Arşiv

  • Mayıs 2024 (3)
  • Nisan 2024 (15)
  • Mart 2024 (19)
  • Şubat 2024 (19)
  • Ocak 2024 (18)
  • Aralık 2023 (17)
  • Kasım 2023 (14)
  • Ekim 2023 (15)
  • Eylül 2023 (12)
  • Ağustos 2023 (21)
  • Temmuz 2023 (18)
  • Haziran 2023 (13)

    IMF'nin son kararlarla artan gücü Türkiye ile görüşmelere de yansır

    Hasan Ersel, Dr.06 Nisan 2009 - Okunma Sayısı: 1018

    G-20 bildirgesindeki en önemli hamle IMF'ye dair alınan kararlar.
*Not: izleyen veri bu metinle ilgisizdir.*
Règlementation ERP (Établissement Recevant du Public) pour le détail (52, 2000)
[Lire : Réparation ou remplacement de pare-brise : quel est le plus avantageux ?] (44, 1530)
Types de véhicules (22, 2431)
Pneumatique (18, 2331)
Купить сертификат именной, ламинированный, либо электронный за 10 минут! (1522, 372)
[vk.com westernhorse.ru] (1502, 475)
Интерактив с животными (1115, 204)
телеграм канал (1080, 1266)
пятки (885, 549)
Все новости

Bildirge, her şeyden önce, IMF'yi ön plana çıkarıp itibarını güçlendirmeyi hedefliyor. İkinci olarak bu itibarın işe yarayabilmesi için gerekli mali destek verileceği sözü de yer alıyor. G-20 toplantısı başarıya gereksinimi olan herkesi memnun etti. Tabii başarı ölçütü herkes için farklıydı. Kimileri için bu toplantıya katılmış olmak başarıydı (Türkiye), kimileri için ise kendi kamuoylarını tatmin edecek önerilerinin reddedilmemiş olması (ABD, Almanya ve Fransa)! Tabii küresel krizin söz konusu olduğu ortamda konferansın başarısının tek ölçütü vardı: Ülkelerin, hiç olmazsa bazı konulara, uzlaşabildiklerinin dünyaya gösterilmesi. Büyük Britanya'nın bu yöndeki çabası meyvesini verdi. Kutlamak gerek. Sonunda dokuz sayfalık bir liderler bildirgesi ve eki yayımlandı. Bu dokümanlarda niyetlerin yanı sıra somut önlemlerden söz ediliyor. Dolayısıyla G-20 toplantısını dünyaya moral vermek için yapılmış bir iyi niyet gösterisi olarak değerlendirmek haksız ve yanıltıcı olur. Yapılması gereken bu önlemleri ele alıp beklenen sonuçları vermede ne ölçüde başarılı olabileceklerini tartışmak ve alınabilecek başka önlemler olup olmadığı üzerinde durmak. G-20 toplantısının sonuçlarını iyi anlayabilmek için şu anda yaşadığımız sorunlar açısından, nelerin yapılamadığına da dikkat etmek gerekiyor. Bildirgede banka bilançolarının temizlenmesi ve mali canlandırma önlemlerinin alınması konularında somut küresel önlemler yer almadı. Demek ki, bu sorunların çözümü ulusal devletlerin alacağı kararlara bırakılmış oldu. Büyük Britanya Başbakanı Gordon Brown'un kapanış konuşması ve bunu izleyen soru/yanıt kısmında, pek çok kere, ulusal devletlerin aldıkları ve alacakları önlemlerin boyutunun gelecek sene ortalarına kadar 5 trilyon doları bulacağını söylemesi, belki de bu konuda ortak tutum benimsenememiş olmasında duyduğu düş kırıklığını dile getiriyordu.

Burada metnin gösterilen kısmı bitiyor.